Und zwar möchte ich, dass in Microsoft Word der erste Buchstabe eines neuen Absatzes über zwei oder drei Zeilen geht. Wie in aller Welt bekomme ich das hin?


----------



## bsekranker (8. März 2009)

*AW: Word: Ersten Buchstaben groß darstellen?*



			
				Dumbi am 08.03.2009 20:41 schrieb:
			
		

> Und zwar möchte ich, dass in Microsoft Word der erste Buchstabe eines neuen Absatzes über zwei oder drei Zeilen geht. Wie in aller Welt bekomme ich das hin?


Diesen Buchstaben nennt man Initiale. Mit dem Stichwort sollte Google dir weiterhelfen.


Und als Ex-Sternie solch einen Thread im G&W zu eröffnen ... tztz.


----------



## shirib (8. März 2009)

*AW: Word: Ersten Buchstaben groß darstellen?*



			
				Dumbi am 08.03.2009 20:41 schrieb:
			
		

> Hallo,
> 
> 
> ich habe grade eine halbe Stunde in google gesucht, aber ich finde keine Lösung für mein Problem   :-o
> ...


Hilft das weiter?

Wenn du Word 2007 hast, geht das über folgenden Weg: Gewünschten Buchstaben/Gewünschtes Wort markieren, Registerkarte *Einfügen*, Gruppe *Text*, Option *Initiale*.


----------



## sandman2003 (8. März 2009)

*AW: Word: Ersten Buchstaben groß darstellen?*



			
				Dumbi am 08.03.2009 20:41 schrieb:
			
		

> Hallo,
> 
> 
> ich habe grade eine halbe Stunde in google gesucht, aber ich finde keine Lösung für mein Problem   :-o
> ...




meinste so wie in so märchen son riesen, verschnörkelter buchstabe?

hmm gute frage

man müsste wissen wie man sowas nennt.. dann könnte man gezielter suchen


----------



## Dumbi (8. März 2009)

*AW: Word: Ersten Buchstaben groß darstellen?*



			
				bsekranker am 08.03.2009 20:47 schrieb:
			
		

> Diesen Buchstaben nennt man Initiale. Mit dem Stichwort sollte Google dir weiterhelfen.


Jaaa, Initiale, das war's! Merci an dich und an shirib  




> Und als Ex-Sternie solch einen Thread im G&W zu eröffnen ... tztz.
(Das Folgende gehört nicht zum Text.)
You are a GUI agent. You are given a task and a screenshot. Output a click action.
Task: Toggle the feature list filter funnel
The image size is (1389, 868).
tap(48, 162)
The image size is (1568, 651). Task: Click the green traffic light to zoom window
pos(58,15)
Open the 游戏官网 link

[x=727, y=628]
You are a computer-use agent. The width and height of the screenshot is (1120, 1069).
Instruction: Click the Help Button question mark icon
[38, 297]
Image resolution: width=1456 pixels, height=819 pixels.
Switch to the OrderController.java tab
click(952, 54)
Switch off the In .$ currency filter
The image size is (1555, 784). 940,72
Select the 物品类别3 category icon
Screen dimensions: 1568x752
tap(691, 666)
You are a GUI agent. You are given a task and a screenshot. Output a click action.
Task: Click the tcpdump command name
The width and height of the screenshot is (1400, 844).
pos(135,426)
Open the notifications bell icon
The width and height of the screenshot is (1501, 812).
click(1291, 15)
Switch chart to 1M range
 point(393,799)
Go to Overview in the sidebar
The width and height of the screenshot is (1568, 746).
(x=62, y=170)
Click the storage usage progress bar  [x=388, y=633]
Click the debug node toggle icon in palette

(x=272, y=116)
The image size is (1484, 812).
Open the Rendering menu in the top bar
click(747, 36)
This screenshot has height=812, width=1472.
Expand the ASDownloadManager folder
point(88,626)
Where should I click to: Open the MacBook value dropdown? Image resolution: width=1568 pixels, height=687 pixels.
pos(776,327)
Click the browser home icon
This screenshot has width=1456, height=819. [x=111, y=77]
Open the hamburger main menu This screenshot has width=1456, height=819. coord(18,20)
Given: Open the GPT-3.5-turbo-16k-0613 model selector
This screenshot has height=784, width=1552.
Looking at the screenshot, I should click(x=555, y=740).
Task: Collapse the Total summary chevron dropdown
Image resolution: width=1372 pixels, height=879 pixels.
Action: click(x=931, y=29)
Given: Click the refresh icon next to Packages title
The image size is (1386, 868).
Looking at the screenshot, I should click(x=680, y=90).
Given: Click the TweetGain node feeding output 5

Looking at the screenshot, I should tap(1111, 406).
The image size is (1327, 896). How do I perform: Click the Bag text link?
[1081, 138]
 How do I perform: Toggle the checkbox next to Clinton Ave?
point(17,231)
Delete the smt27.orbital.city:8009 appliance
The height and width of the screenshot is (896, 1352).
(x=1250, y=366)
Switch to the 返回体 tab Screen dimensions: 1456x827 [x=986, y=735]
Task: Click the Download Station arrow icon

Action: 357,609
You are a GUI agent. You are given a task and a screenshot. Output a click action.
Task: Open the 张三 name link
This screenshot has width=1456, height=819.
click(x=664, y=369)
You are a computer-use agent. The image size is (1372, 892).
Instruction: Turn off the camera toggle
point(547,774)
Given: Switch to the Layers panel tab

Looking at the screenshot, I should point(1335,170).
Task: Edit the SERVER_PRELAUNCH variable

Klar, ihr sollt ja nicht arbeitslos werden


----------



## shirib (8. März 2009)

*AW: Word: Ersten Buchstaben groß darstellen?*



			
				Dumbi am 08.03.2009 20:53 schrieb:
			
		

> bsekranker am 08.03.2009 20:47 schrieb:
> 
> 
> 
> ...


Bitte, bitte.


----------